WHAT TO PRODUCE: Pick out and copy every line of the records below that contains the word "perform".
>> start SUPPLIED RECORDS
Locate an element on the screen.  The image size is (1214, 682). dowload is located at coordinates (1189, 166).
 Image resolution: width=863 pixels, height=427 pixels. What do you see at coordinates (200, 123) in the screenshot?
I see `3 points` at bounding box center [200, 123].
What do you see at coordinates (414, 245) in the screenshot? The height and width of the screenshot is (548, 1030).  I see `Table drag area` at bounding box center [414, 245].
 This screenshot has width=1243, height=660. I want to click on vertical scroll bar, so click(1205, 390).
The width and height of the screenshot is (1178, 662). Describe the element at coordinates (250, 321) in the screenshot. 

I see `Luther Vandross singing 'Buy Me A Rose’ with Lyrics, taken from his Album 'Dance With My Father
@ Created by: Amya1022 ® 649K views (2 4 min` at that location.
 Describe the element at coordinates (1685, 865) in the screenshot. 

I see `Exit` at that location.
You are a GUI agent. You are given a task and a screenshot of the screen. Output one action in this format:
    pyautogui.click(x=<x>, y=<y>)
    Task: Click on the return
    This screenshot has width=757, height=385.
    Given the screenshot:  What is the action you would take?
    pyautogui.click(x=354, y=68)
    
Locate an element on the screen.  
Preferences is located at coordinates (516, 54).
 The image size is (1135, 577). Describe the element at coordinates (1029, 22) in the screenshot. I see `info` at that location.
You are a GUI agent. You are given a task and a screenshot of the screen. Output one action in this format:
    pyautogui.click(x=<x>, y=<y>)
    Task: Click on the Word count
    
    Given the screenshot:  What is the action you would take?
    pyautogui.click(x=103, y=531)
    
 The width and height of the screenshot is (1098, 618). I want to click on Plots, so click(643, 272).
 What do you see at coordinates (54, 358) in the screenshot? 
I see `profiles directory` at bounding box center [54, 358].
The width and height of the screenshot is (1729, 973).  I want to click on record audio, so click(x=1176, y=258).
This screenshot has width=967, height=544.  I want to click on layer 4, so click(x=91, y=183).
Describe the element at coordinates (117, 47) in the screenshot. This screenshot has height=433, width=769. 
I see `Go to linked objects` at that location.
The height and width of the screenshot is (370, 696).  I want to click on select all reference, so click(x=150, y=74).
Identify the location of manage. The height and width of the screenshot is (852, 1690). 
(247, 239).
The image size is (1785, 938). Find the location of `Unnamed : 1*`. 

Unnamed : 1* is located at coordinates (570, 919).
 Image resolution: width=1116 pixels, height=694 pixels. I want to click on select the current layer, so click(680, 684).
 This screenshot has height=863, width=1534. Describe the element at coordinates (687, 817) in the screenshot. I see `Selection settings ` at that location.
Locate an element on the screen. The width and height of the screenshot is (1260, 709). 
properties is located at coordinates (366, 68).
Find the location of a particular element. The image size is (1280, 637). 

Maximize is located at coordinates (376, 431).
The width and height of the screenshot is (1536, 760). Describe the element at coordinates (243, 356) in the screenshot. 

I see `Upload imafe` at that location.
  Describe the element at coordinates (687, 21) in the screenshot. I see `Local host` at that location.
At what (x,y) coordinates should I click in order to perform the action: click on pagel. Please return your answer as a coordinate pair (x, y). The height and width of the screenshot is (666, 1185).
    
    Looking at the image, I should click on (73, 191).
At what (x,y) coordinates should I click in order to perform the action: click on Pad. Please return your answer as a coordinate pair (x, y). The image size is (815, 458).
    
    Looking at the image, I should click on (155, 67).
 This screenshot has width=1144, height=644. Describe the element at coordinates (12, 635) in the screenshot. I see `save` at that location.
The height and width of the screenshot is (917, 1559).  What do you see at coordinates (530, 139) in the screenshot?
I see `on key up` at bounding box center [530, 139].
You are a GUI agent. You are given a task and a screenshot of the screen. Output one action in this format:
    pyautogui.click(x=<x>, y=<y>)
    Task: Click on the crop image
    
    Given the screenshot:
>> end SUPPLIED RECORDS
RESPONSE TO THIS TASK:
At what (x,y) coordinates should I click in order to perform the action: click on pagel. Please return your answer as a coordinate pair (x, y). The height and width of the screenshot is (666, 1185).
At what (x,y) coordinates should I click in order to perform the action: click on Pad. Please return your answer as a coordinate pair (x, y). The image size is (815, 458).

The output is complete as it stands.